[Lines for locating text and elements]
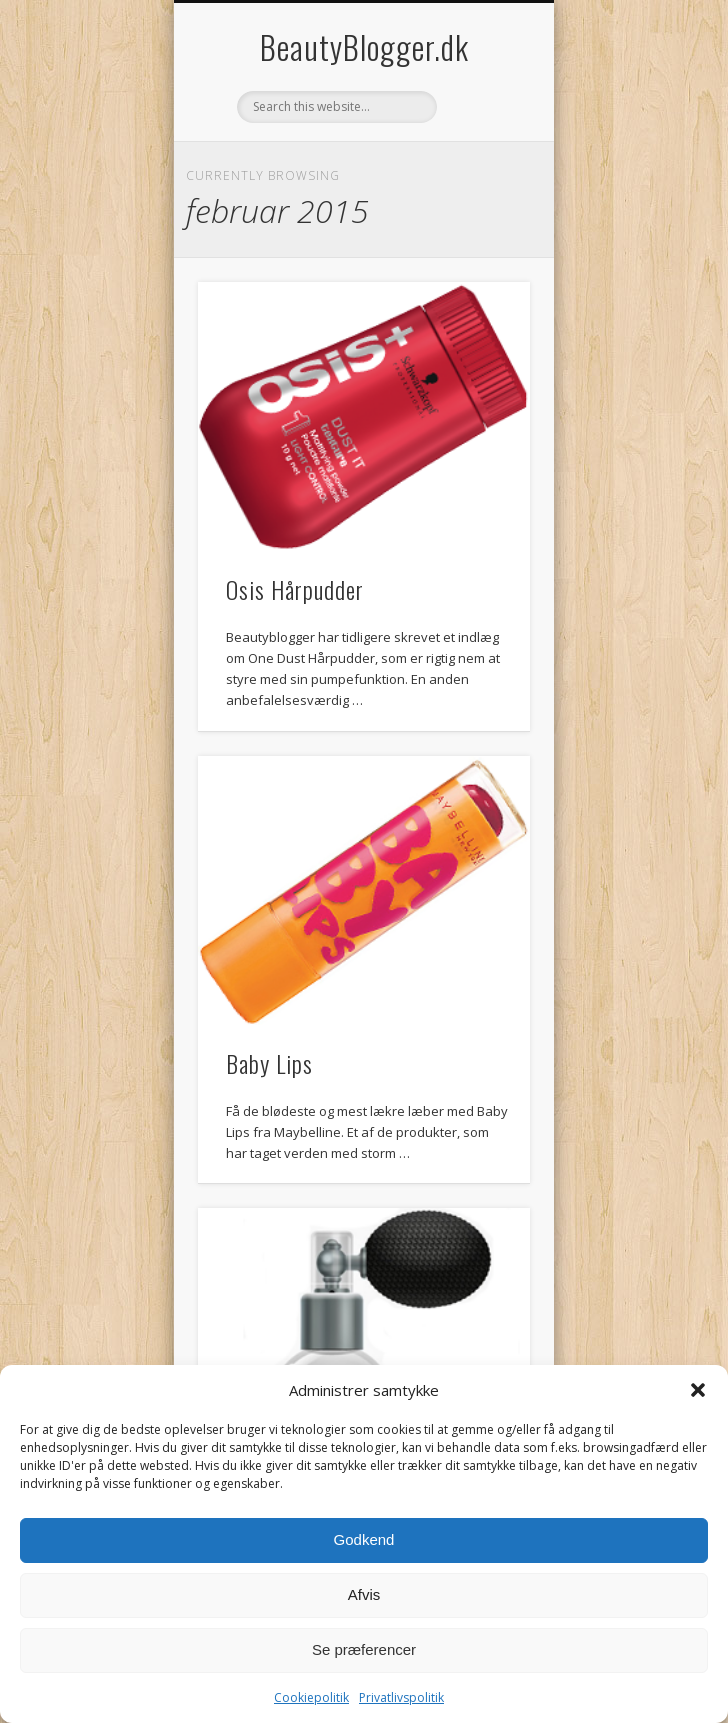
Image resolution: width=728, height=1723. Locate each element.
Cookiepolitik (311, 1697)
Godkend (364, 1539)
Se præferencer (364, 1649)
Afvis (364, 1594)
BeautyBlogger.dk (364, 46)
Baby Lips (269, 1063)
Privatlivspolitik (401, 1697)
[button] (698, 1390)
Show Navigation (481, 179)
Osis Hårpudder (295, 589)
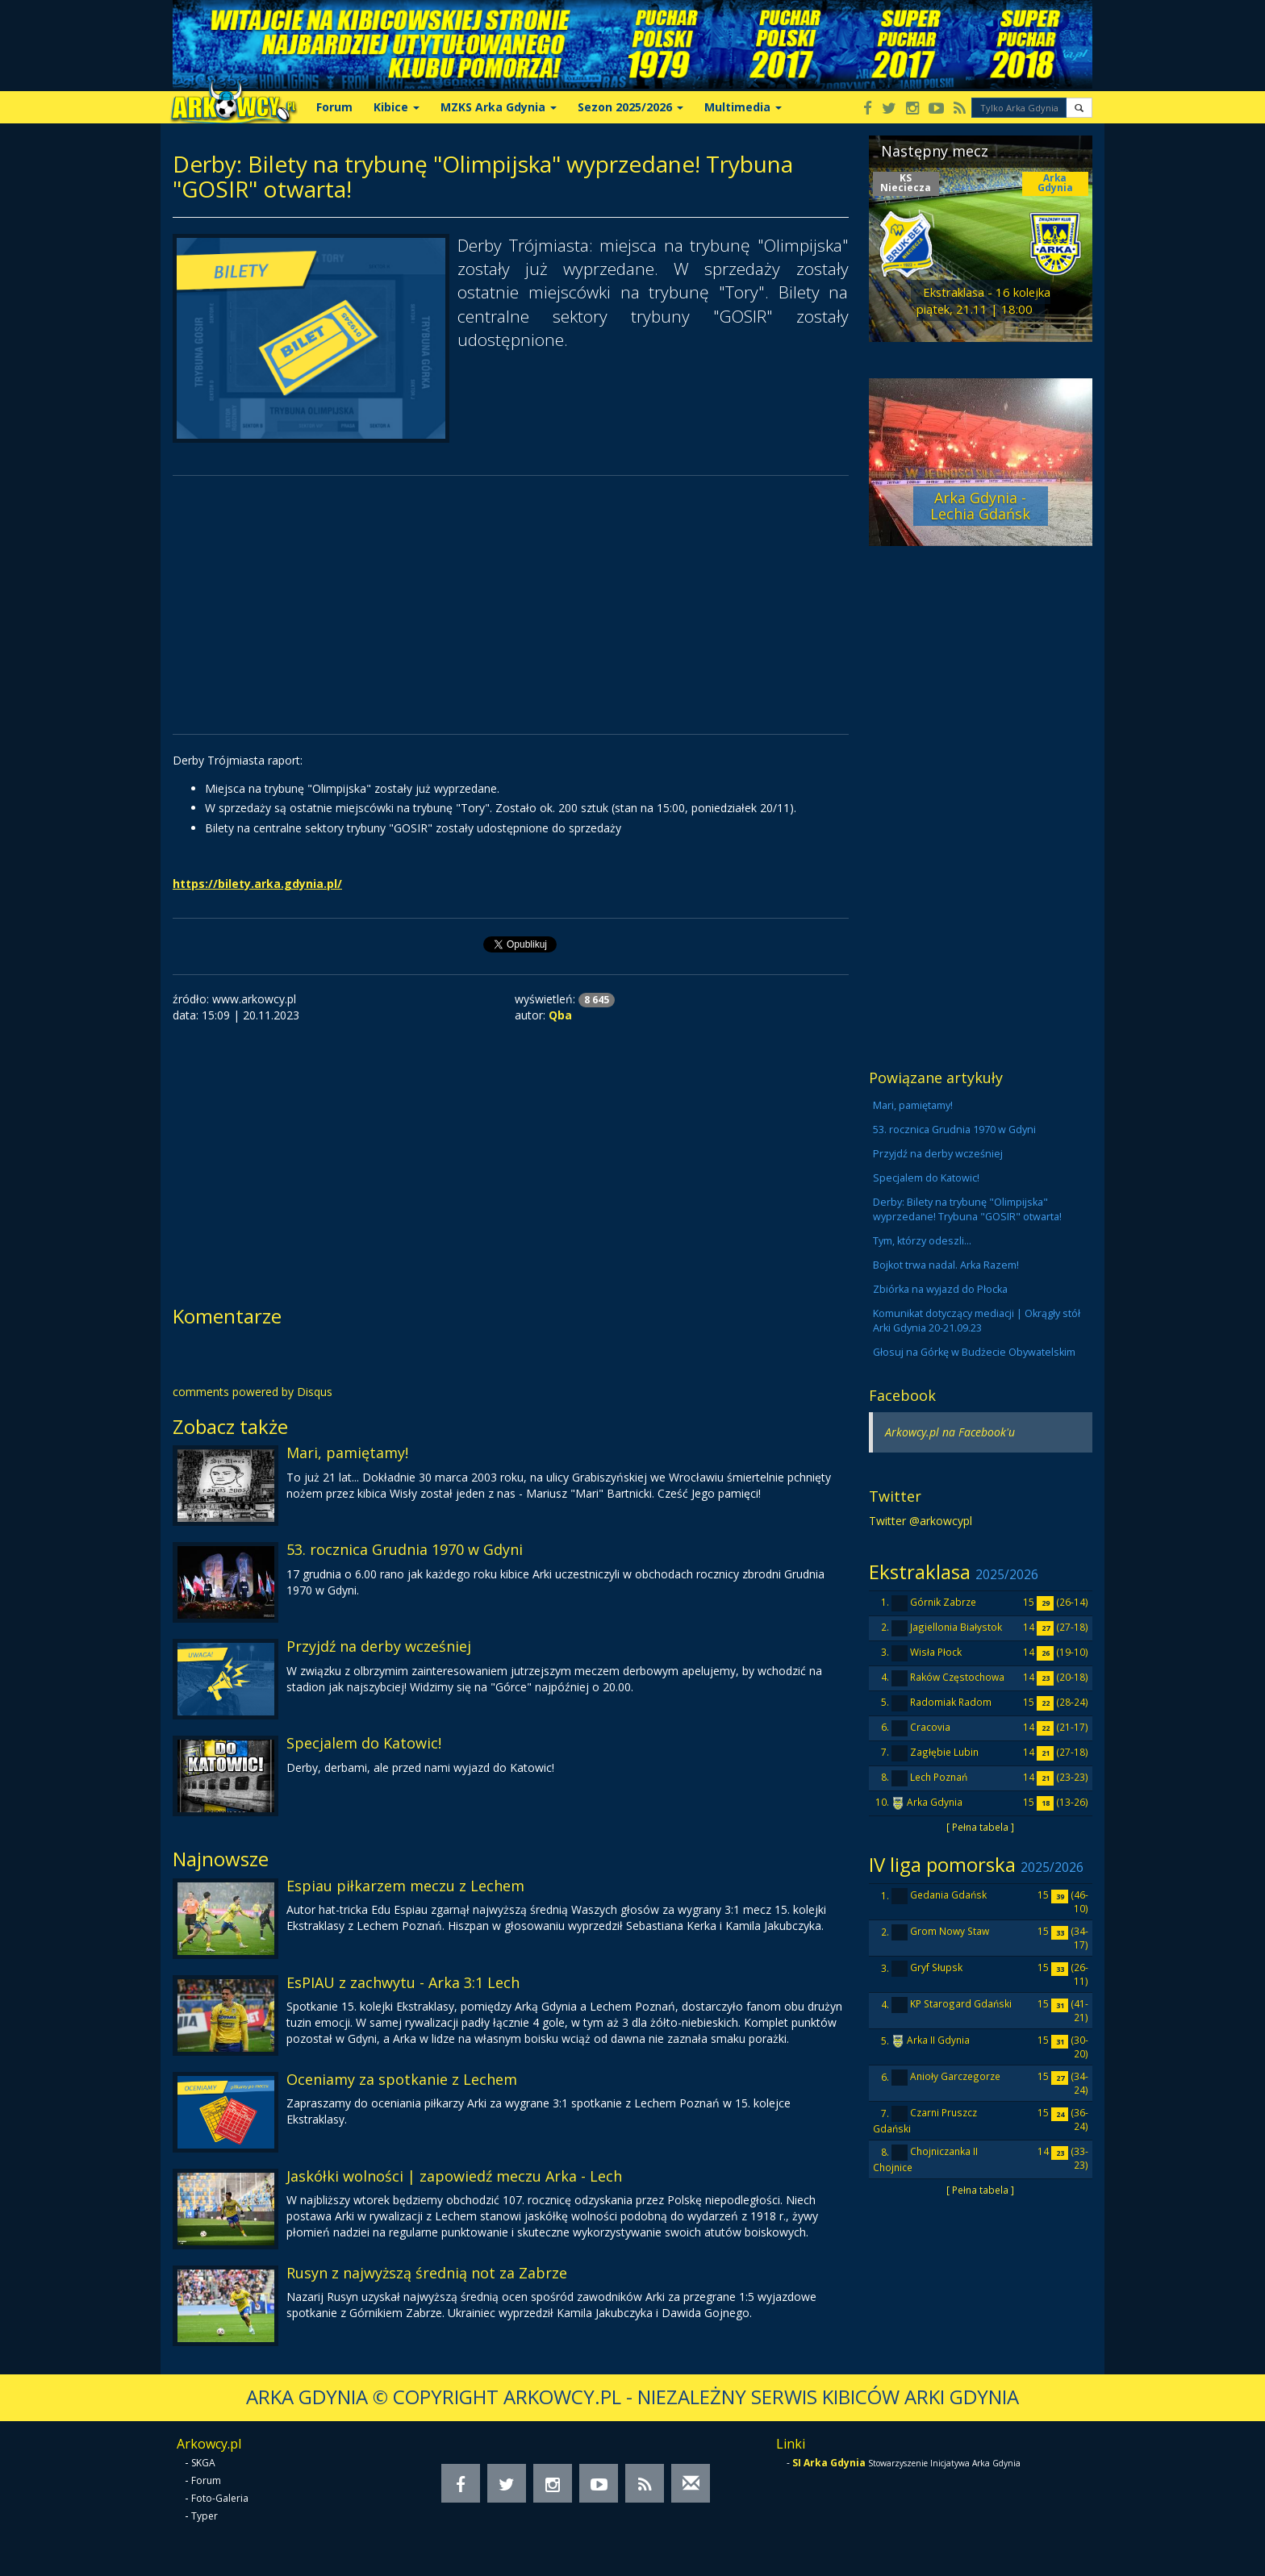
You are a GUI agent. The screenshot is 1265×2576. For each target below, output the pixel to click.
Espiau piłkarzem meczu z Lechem (405, 1885)
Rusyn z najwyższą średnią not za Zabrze (426, 2272)
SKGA (203, 2463)
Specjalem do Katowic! (363, 1743)
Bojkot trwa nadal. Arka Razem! (946, 1265)
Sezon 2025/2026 (630, 107)
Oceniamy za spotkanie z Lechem (401, 2079)
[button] (1079, 108)
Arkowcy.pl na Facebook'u (950, 1432)
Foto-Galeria (219, 2498)
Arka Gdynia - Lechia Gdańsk (980, 505)
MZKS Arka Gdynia (498, 107)
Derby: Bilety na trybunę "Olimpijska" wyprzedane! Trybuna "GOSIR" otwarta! (967, 1209)
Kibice (397, 107)
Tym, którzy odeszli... (922, 1241)
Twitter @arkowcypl (920, 1520)
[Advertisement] (511, 605)
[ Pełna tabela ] (980, 1826)
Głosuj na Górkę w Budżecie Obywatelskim (974, 1352)
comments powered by (252, 1391)
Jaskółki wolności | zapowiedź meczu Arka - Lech (454, 2176)
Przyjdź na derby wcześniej (378, 1646)
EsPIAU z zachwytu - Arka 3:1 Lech (403, 1982)
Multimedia (743, 107)
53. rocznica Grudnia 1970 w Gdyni (404, 1549)
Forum (334, 107)
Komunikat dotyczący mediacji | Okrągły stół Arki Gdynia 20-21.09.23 (976, 1321)
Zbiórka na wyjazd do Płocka (940, 1289)
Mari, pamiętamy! (347, 1452)
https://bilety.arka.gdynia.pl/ (257, 883)
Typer (204, 2516)
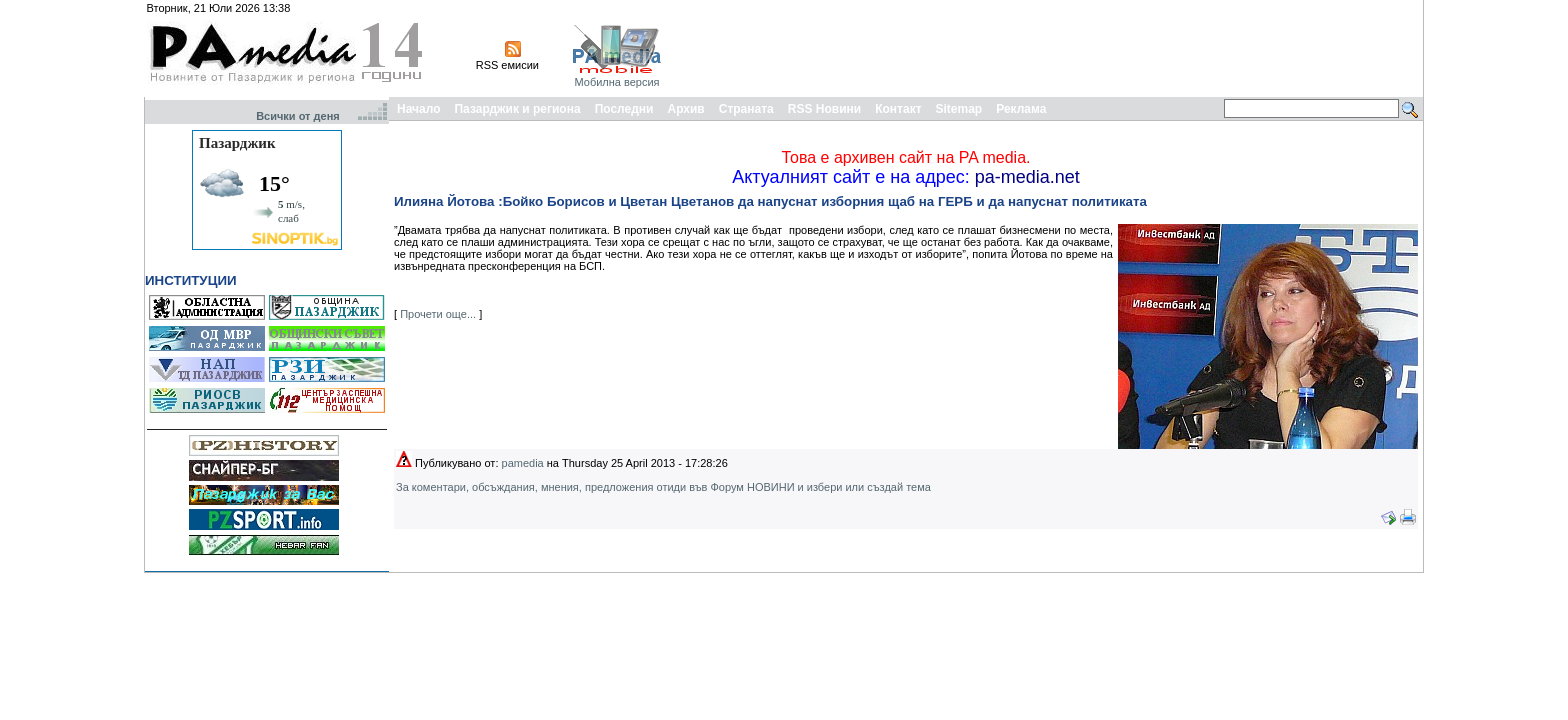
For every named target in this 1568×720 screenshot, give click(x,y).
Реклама (1021, 109)
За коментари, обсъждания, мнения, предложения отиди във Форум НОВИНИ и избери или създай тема (663, 487)
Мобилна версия (616, 82)
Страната (746, 109)
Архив (685, 109)
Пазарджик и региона (517, 109)
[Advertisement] (1056, 48)
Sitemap (959, 109)
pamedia (523, 463)
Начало (418, 109)
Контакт (898, 109)
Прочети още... (438, 314)
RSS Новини (824, 109)
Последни (624, 109)
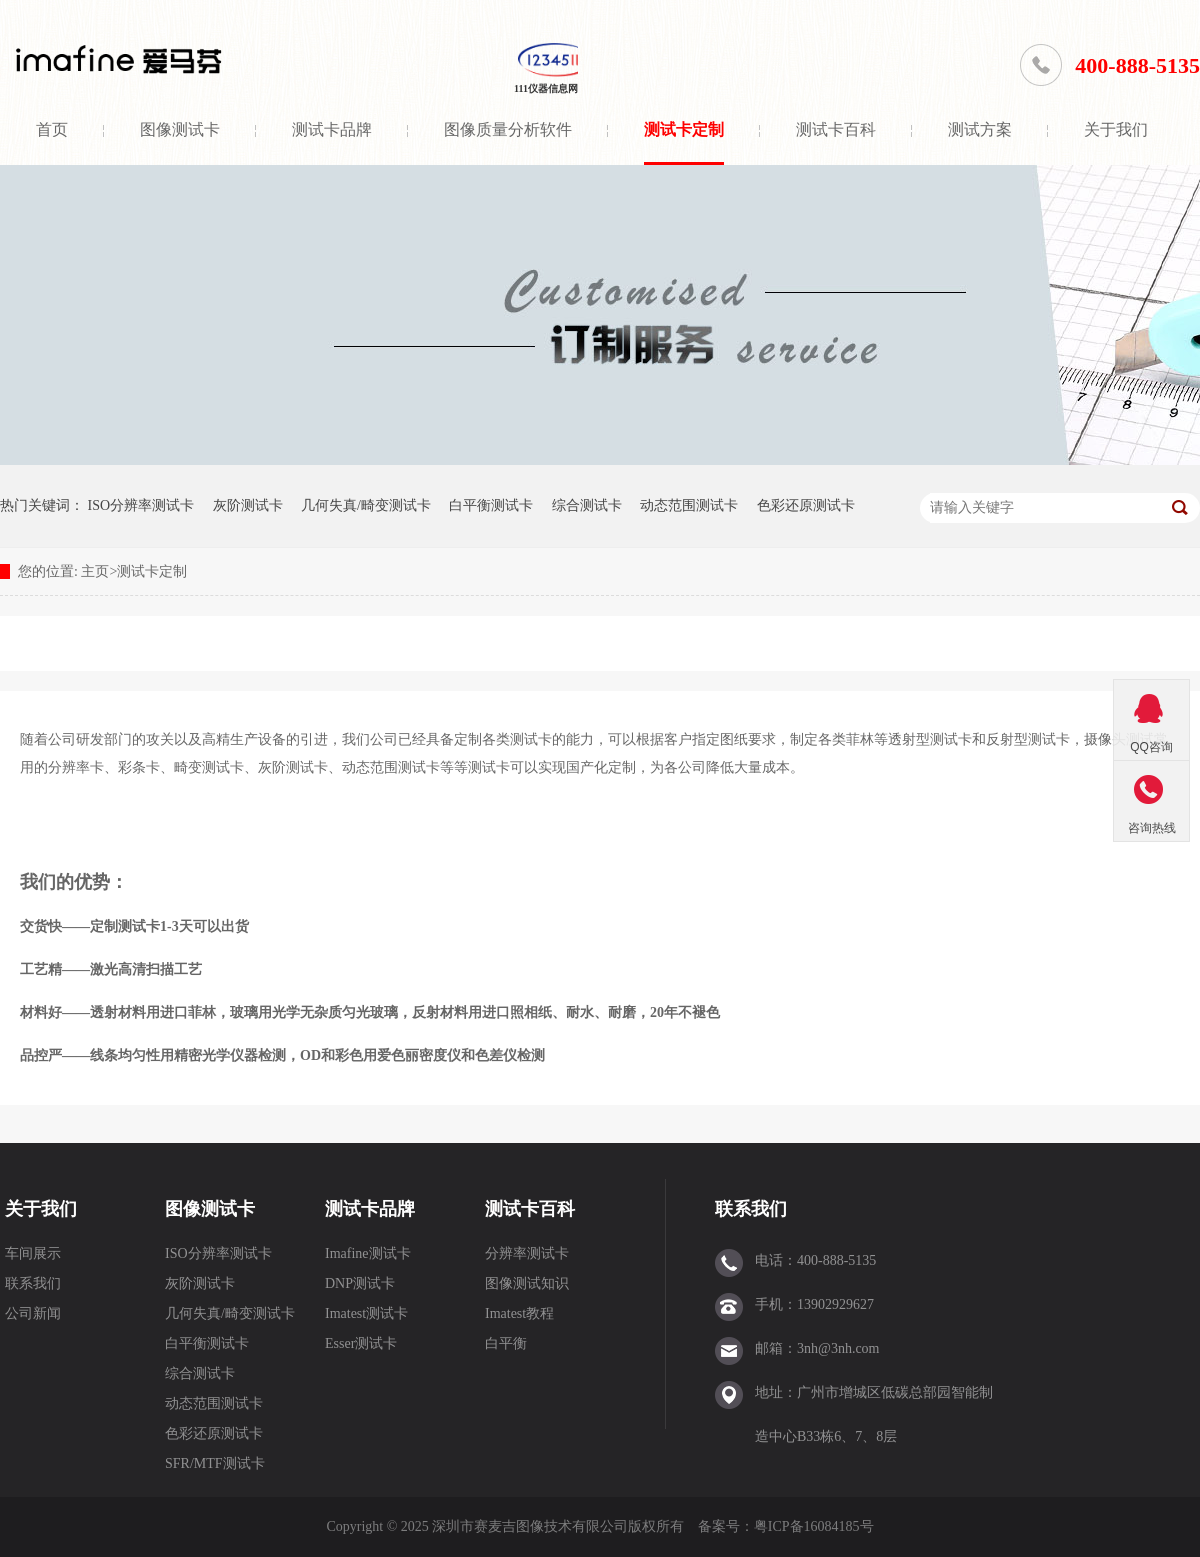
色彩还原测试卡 (806, 505)
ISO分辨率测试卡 (141, 505)
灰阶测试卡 (248, 505)
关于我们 (1116, 129)
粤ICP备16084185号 (814, 1526)
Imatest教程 (519, 1313)
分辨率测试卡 (527, 1253)
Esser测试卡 (361, 1343)
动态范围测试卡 (689, 505)
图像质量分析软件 (508, 129)
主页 (95, 571)
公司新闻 (33, 1313)
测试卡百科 (836, 129)
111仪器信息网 (546, 88)
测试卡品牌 (332, 129)
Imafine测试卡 (368, 1253)
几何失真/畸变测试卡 (366, 505)
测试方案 (980, 129)
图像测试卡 (180, 129)
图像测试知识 (527, 1283)
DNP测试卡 (360, 1283)
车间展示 (33, 1253)
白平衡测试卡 (491, 505)
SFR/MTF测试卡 (215, 1463)
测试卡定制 (684, 129)
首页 (52, 129)
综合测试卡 (587, 505)
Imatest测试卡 (366, 1313)
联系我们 (33, 1283)
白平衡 (506, 1343)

Requirements: Can you print, word for word, everything from the line containing "You are a GUI" down to the line containing "Архив (685, 109)", both of those lines included? Leave the pictures out.

Task answer:
You are a GUI agent. The screenshot is 1265×2576. For each target below, output the pixel to click.
Espiau piłkarzem meczu z Lechem (405, 1885)
Rusyn z najwyższą średnią not za Zabrze (426, 2272)
SKGA (203, 2463)
Specjalem do Katowic! (363, 1743)
Bojkot trwa nadal. Arka Razem! (946, 1265)
Sezon 2025/2026 (630, 107)
Oceniamy za spotkanie z Lechem (401, 2079)
[button] (1079, 108)
Arkowcy.pl na Facebook'u (950, 1432)
Foto-Galeria (219, 2498)
Arka Gdynia - Lechia Gdańsk (980, 505)
MZKS Arka Gdynia (498, 107)
Derby: Bilety na trybunę "Olimpijska" wyprzedane! Trybuna "GOSIR" otwarta! (967, 1209)
Kibice (397, 107)
Tym, którzy odeszli... (922, 1241)
Twitter @arkowcypl (920, 1520)
[Advertisement] (511, 605)
[ Pełna tabela ] (980, 1826)
Głosuj na Górkę w Budżecie Obywatelskim (974, 1352)
comments powered by (252, 1391)
Jaskółki wolności | zapowiedź meczu Arka - Lech (454, 2176)
Przyjdź na derby wcześniej (378, 1646)
EsPIAU z zachwytu - Arka 3:1 Lech (403, 1982)
Multimedia (743, 107)
53. rocznica Grudnia 1970 w Gdyni (404, 1549)
Forum (334, 107)
Komunikat dotyczący mediacji | Okrągły stół Arki Gdynia 20-21.09.23 (976, 1321)
Zbiórka na wyjazd do Płocka (940, 1289)
Mari, pamiętamy! (347, 1452)
https://bilety.arka.gdynia.pl/ (257, 883)
Typer (204, 2516)
For every named target in this 1568×720 screenshot, give click(x,y).
Реклама (1021, 109)
За коментари, обсъждания, мнения, предложения отиди във Форум НОВИНИ и избери или създай тема (663, 487)
Мобилна версия (616, 82)
Страната (746, 109)
Архив (685, 109)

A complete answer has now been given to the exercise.